3 - As distribuições de linux oferecem aos utilizadores e programadores uma liberdade que não está patente noutros sistemas operativos. Uma pessoa pode modificar programas, copiá-los, distribui-los, até pode “montar” o seu próprio sistema operativo instalando os componentes que pretende. Em linux o utilizador chega a ter a opção de transformar o próprio núcleo do sistema (kernel). A única coisa que não pode fazer é vender o software. Esta liberdade (de exercer a criatividade) conferida pelo linux é muito estimada pelos grupos hacker, que a converteram em ideologia. Os hackers querem ser produtores (ter a liberdade de criar).
Descrevi aqui dois grandes modelos conceptuais associados à expressão “hacker”. O mais comum (disseminado na cultura popular) é produto da política do medo patente nos meios de comunicação social. Os utilizadores sentem que existe uma ameaça e adoptam uma atitude defensiva, do tipo “estado de sítio” permanente.
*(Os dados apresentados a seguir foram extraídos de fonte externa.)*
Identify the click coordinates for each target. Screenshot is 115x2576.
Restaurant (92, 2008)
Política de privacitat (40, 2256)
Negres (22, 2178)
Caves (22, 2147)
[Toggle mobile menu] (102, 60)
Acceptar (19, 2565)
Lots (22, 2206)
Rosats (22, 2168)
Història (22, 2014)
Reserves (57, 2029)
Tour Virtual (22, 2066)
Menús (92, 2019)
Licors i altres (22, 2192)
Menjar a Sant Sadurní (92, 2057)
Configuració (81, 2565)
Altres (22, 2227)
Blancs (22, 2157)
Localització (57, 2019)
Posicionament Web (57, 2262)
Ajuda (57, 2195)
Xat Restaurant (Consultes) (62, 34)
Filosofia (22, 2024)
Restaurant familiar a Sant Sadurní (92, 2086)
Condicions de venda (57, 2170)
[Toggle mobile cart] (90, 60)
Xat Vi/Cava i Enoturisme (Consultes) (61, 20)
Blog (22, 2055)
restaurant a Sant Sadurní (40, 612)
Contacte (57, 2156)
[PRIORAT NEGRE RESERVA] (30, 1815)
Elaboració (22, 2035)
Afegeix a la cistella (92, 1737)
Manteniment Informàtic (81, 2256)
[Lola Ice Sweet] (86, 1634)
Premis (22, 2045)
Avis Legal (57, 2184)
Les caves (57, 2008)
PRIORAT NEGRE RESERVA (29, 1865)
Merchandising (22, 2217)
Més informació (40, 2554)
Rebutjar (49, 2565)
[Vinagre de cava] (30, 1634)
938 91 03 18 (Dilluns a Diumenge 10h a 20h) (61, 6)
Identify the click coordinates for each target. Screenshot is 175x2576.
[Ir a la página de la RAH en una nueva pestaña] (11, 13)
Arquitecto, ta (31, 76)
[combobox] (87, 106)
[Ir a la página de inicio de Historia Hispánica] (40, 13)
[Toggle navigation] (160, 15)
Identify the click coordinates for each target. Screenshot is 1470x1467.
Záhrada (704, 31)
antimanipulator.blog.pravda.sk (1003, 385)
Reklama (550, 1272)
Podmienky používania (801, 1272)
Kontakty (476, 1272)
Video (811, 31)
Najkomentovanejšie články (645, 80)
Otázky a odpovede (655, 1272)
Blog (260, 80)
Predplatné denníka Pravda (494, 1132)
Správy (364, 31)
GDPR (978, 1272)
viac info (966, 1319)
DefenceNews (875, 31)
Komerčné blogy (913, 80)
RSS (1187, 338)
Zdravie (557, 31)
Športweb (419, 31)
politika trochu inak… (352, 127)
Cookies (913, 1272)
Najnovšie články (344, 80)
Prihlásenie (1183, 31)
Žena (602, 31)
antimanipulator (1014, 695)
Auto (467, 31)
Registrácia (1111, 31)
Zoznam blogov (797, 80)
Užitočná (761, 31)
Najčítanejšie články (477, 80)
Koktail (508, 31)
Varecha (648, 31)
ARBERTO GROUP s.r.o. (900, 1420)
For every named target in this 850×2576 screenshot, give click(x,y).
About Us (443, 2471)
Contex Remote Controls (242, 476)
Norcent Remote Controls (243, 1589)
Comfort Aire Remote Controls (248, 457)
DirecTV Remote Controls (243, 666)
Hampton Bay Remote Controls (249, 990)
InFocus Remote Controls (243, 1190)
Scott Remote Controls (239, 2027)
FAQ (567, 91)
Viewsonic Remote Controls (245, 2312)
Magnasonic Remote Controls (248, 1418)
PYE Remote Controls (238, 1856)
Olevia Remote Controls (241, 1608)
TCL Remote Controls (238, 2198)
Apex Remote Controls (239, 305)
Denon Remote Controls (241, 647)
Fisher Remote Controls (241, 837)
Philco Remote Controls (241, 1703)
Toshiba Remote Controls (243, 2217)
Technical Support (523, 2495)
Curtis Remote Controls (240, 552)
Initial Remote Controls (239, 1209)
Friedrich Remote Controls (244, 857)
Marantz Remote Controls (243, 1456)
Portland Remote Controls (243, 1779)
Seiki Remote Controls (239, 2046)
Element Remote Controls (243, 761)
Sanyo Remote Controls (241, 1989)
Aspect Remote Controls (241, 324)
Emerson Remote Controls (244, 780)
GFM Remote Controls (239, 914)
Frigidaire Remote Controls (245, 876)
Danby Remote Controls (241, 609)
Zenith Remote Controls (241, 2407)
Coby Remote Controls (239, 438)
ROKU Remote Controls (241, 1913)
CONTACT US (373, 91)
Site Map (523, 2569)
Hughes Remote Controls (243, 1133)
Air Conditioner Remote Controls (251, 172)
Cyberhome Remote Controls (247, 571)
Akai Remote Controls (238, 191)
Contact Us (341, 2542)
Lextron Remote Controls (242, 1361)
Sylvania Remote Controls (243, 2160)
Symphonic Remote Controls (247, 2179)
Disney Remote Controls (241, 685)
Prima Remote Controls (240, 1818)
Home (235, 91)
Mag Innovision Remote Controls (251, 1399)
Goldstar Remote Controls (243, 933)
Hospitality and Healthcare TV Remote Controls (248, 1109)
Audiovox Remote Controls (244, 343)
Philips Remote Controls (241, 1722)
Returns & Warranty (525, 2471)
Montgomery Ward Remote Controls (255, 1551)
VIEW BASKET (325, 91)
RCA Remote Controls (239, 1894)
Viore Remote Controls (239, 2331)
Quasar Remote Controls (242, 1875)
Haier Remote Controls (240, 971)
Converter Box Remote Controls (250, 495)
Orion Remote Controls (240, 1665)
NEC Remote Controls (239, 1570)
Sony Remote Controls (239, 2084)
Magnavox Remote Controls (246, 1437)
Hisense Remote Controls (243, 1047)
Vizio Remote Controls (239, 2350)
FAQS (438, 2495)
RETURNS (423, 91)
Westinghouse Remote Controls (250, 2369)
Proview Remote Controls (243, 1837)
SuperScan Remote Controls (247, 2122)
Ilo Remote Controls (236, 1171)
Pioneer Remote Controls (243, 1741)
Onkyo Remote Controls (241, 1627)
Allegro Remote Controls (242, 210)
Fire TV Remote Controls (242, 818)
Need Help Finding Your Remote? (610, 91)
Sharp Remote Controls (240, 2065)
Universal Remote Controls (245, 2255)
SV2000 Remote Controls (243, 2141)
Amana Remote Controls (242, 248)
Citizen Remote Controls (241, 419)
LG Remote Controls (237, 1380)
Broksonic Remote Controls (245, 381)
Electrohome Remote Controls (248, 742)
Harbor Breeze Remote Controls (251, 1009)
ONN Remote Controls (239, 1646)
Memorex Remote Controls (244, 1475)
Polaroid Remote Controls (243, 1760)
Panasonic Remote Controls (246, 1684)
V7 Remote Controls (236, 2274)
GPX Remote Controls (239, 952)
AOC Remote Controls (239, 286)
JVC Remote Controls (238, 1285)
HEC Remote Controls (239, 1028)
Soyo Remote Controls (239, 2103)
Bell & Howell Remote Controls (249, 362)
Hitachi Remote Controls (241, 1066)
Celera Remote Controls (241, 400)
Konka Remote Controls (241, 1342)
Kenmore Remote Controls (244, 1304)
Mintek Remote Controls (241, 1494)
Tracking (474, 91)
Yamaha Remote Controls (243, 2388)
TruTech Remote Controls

Esta postura evita que tomem posições críticas em relação à ordem estabelecida (a estrutura social e política que os enquadra) e, como tal, serve para perpetuar o status quo. Tem outro efeito, desta vez económico, que é o de manter a indústria de segurança informática (que produz antivírus, firewalls e toda a panóplia de mecanismos defensivos). O segundo modelo é mantido por algumas elites que adoptaram uma postura de “liberdade e criatividade” muito semelhante à que reina na arte contemporânea. Nesta situação, o “hacker” é um indivíduo que domina várias técnicas, procura a originalidade e a experimentação e não se vende aos interesses consumistas.
Não é de estranhar que cada um destes modelos tenha surgido em classes sociais diferentes. A repressão foi sempre exercida com maior influência nas classes populares através da cultura de massas. Por outro lado, as ideologias de resistência nasceram e foram mantidas, ao longo da história, no seio de elites intelectuais. Quem pode, resiste. Quem não pode, esconde-se.

2 comentários:

Daniel G. disse...

É pena que tão poucas pessoas tenham consciência da forma como são manipuladas através dos meios de comunicação social.

Anónimo disse...

Muito bom!
Mas a realidade é que todos nós, mais tarde ou mais cedo acabamos por cair na "Fear Factory" e manipulados consciente ou inconscientemente!
Em relação aos hackers, além do descrito e muito bem, é importante esclarecer que começam a existir (há alguns tempos) designações que diferenciam os "bons" dos "maus". Pelo menos ficar escrito, pois há muitos utilizadores de informática que desconhecem essas designações, sendo manipulados mais facilmente pelos meios de comunicação social.